GAN: DCGAN Part2-Training DCGAN model

Target

This is a continuation of DCGAN using the Microsoft Cognitive Toolkit (CNTK).

In Part2, DCGAN training by CNTK will be performed using the image data prepared in Part1. It is assumed that CNTK and NVIDIA GPU CUDA are installed.

Introduction

In GAN: DCGAN Part1 --Scraping Web images, I prepared the face image of my favorite artist from Bing Image Search.

In Part 2, we will create and train a face generation model using the Deep Convolutional Generative Adversarial Network (DCGAN).

Deep Convolutional Generative Adversarial Network The DCGAN [1] implemented this time consists of two neural networks as shown in the figure below. Where $ x $ is the real image dataset and $ z $ is the latent variable.

dcgan.png

The network structure of Generator and Discriminator was set as follows.

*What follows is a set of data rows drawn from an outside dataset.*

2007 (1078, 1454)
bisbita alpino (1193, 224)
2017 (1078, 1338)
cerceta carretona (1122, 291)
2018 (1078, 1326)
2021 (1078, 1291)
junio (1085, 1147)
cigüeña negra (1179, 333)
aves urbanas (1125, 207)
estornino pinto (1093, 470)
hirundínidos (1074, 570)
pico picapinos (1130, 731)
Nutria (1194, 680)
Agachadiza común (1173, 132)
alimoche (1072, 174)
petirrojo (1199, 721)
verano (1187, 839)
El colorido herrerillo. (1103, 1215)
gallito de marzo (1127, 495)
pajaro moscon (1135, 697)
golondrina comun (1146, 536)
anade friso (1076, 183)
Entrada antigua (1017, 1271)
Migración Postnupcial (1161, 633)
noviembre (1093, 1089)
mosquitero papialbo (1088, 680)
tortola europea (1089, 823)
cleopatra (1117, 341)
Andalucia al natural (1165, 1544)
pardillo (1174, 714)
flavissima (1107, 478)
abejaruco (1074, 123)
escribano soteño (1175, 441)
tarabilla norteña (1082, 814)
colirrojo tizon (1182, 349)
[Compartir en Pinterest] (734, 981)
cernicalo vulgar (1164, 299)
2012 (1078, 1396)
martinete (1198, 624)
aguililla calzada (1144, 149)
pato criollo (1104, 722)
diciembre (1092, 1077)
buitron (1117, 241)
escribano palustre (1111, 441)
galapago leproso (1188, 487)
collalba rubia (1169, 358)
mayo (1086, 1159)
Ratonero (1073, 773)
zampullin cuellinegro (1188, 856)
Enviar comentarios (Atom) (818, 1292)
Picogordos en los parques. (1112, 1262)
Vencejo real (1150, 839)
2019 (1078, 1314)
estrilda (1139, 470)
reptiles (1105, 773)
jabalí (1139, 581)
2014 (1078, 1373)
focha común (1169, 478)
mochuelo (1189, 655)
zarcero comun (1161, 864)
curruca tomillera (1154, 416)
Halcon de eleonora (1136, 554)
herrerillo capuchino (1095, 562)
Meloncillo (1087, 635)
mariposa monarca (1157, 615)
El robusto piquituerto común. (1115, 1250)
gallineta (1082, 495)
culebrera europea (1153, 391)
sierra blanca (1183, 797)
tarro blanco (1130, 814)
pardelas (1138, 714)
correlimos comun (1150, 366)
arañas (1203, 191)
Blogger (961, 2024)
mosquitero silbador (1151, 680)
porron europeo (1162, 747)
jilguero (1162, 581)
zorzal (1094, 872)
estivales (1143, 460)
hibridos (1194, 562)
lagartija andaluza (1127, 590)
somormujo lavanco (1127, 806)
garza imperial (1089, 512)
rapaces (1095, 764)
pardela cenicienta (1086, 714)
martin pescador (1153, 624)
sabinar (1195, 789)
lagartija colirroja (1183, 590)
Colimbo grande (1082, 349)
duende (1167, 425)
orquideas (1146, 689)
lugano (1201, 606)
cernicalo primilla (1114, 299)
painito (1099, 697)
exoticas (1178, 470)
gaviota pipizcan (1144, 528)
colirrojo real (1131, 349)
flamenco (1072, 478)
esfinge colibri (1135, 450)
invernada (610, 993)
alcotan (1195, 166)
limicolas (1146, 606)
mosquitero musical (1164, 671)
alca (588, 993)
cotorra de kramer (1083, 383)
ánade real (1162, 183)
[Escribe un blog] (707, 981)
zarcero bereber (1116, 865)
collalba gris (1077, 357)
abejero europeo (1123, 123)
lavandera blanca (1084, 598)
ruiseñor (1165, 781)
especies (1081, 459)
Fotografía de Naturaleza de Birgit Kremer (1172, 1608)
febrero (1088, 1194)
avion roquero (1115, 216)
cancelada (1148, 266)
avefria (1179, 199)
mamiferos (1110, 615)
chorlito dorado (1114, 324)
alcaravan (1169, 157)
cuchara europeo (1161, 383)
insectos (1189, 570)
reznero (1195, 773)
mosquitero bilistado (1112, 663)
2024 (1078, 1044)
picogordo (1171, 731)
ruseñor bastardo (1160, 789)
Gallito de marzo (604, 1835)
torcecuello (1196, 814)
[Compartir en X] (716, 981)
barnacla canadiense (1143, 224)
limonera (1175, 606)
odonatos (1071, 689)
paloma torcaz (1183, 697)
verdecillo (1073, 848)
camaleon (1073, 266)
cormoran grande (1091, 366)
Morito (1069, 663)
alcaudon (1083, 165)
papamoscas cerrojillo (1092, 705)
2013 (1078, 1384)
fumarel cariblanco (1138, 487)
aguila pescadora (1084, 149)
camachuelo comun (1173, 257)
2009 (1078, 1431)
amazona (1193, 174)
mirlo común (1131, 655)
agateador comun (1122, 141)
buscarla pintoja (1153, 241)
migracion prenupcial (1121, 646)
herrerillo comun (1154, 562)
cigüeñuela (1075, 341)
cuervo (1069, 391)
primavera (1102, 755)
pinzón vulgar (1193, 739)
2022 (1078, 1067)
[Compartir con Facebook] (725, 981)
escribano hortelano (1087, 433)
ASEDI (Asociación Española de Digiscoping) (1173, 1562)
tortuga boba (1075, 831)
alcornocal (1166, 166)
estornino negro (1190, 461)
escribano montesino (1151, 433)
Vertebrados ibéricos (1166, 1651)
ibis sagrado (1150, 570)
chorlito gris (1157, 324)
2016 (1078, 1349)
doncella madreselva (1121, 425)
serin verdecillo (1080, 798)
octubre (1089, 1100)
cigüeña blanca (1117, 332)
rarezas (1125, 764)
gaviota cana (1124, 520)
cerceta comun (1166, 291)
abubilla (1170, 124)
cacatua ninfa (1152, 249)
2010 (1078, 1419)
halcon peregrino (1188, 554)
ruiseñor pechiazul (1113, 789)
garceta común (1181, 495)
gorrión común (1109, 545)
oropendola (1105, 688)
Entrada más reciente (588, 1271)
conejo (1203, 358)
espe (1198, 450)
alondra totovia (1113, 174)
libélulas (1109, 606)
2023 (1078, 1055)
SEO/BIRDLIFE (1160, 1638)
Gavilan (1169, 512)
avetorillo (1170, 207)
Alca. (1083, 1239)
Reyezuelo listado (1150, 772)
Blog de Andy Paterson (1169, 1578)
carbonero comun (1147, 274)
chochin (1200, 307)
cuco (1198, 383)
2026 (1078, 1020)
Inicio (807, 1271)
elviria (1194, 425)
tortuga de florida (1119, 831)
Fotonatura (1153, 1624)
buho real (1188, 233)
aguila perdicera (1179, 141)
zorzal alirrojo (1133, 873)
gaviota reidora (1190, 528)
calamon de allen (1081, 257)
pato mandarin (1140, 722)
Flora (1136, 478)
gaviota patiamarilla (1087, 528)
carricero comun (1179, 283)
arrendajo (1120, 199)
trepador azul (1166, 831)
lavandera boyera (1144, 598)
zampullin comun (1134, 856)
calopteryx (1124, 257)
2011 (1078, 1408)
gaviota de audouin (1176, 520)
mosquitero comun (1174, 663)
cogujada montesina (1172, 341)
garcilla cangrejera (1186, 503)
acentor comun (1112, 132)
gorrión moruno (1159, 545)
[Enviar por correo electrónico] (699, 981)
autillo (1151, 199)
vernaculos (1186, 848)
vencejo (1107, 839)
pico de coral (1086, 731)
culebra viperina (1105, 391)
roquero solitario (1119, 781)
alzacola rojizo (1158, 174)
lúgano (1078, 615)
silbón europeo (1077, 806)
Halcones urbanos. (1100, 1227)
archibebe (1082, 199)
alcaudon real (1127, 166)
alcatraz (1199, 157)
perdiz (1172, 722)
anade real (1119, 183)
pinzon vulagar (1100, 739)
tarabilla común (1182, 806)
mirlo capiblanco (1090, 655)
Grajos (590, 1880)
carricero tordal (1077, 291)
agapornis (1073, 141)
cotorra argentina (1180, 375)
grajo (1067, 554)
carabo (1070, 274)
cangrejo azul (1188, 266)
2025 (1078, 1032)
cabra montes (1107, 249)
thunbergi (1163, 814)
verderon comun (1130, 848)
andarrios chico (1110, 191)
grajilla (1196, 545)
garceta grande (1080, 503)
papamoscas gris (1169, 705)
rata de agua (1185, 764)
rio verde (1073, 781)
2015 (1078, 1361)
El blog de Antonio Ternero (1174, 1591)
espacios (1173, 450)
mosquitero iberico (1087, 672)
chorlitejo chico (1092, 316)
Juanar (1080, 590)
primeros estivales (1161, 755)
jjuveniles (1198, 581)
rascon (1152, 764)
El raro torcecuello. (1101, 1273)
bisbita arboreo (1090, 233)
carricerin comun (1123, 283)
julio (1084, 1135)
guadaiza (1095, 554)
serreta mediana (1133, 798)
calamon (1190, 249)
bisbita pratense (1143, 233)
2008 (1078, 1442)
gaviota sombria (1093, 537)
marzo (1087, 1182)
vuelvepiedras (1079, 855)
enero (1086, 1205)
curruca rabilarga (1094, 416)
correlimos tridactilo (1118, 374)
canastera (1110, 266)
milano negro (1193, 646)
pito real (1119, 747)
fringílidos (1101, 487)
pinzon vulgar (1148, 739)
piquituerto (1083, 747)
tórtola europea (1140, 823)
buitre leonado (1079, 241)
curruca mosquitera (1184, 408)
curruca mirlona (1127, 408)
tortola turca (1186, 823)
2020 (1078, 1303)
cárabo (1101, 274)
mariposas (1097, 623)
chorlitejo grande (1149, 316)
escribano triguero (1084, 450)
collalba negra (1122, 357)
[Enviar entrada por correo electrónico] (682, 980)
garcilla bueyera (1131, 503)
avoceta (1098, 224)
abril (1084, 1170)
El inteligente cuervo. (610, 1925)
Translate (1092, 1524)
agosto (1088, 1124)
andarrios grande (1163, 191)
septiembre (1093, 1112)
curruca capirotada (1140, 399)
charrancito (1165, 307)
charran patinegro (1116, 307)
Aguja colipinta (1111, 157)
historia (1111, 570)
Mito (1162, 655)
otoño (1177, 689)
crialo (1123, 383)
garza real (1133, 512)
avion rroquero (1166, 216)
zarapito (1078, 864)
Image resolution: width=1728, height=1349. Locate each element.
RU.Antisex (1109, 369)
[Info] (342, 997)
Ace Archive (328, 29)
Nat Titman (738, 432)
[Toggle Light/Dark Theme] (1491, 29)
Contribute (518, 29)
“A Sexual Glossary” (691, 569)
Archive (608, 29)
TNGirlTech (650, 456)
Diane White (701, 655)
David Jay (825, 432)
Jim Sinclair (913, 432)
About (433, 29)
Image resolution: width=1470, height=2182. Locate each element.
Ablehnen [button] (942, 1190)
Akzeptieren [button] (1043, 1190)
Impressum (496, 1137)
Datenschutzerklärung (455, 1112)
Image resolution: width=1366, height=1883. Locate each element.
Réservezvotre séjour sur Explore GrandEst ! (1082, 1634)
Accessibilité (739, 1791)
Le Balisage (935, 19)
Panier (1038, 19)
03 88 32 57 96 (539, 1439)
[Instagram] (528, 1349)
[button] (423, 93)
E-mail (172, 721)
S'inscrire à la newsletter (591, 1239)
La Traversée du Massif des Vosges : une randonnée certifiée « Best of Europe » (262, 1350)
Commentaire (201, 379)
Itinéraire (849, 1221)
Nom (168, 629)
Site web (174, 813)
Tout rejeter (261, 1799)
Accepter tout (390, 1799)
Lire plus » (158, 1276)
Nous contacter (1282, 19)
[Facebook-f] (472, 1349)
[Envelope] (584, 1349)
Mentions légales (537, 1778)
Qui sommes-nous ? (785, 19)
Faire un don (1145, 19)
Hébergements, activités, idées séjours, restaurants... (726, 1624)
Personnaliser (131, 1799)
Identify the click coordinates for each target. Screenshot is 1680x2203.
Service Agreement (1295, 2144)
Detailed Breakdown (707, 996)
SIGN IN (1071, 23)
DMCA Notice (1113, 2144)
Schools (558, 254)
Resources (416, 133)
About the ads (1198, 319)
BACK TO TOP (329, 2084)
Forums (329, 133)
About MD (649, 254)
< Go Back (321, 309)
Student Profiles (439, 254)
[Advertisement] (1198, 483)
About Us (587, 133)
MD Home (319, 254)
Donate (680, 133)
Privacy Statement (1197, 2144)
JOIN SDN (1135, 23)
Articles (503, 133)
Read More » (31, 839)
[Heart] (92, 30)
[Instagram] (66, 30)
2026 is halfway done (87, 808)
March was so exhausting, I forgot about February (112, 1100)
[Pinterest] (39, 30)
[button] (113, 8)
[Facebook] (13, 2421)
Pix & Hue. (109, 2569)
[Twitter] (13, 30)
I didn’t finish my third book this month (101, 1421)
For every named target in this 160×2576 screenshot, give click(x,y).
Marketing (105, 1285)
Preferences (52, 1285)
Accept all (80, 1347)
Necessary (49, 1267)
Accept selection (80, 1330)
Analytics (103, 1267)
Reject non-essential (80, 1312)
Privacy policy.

Generator Generator uses transpose convolution with kernel size 5 and stride 2.

Immediately after the transposed convolution layer, execute Batch Normalization [2] and then apply the activation function ReLU. Therefore, the bias term is not adopted in the transposed convolution layer.

The transpose convolution of the final layer employs a bias term and applies the activation function tanh without using Batch Normalization.

Layer Filters Size/Stride Input Output
ConvolutionTranspose2D 1024 4x4/2 100 4x4x1024
ConvolutionTranspose2D 512 5x5/2 4x4x1024 8x8x512
ConvolutionTranspose2D 256 5x5/2 8x8x512 16x16x256
ConvolutionTranspose2D 128 5x5/2 16x16x256 32x32x128
ConvolutionTranspose2D 64 5x5/2 32x32x128 64x64x64
ConvolutionTranspose2D 32 5x5/2 64x64x64 128x128x32
ConvolutionTranspose2D 3 5x5/2 128x128x32 256x256x3

The prior distribution of the latent variable $ z $ is the standard normal distribution $ \ mathcal {N} (0.0, 1.0) $.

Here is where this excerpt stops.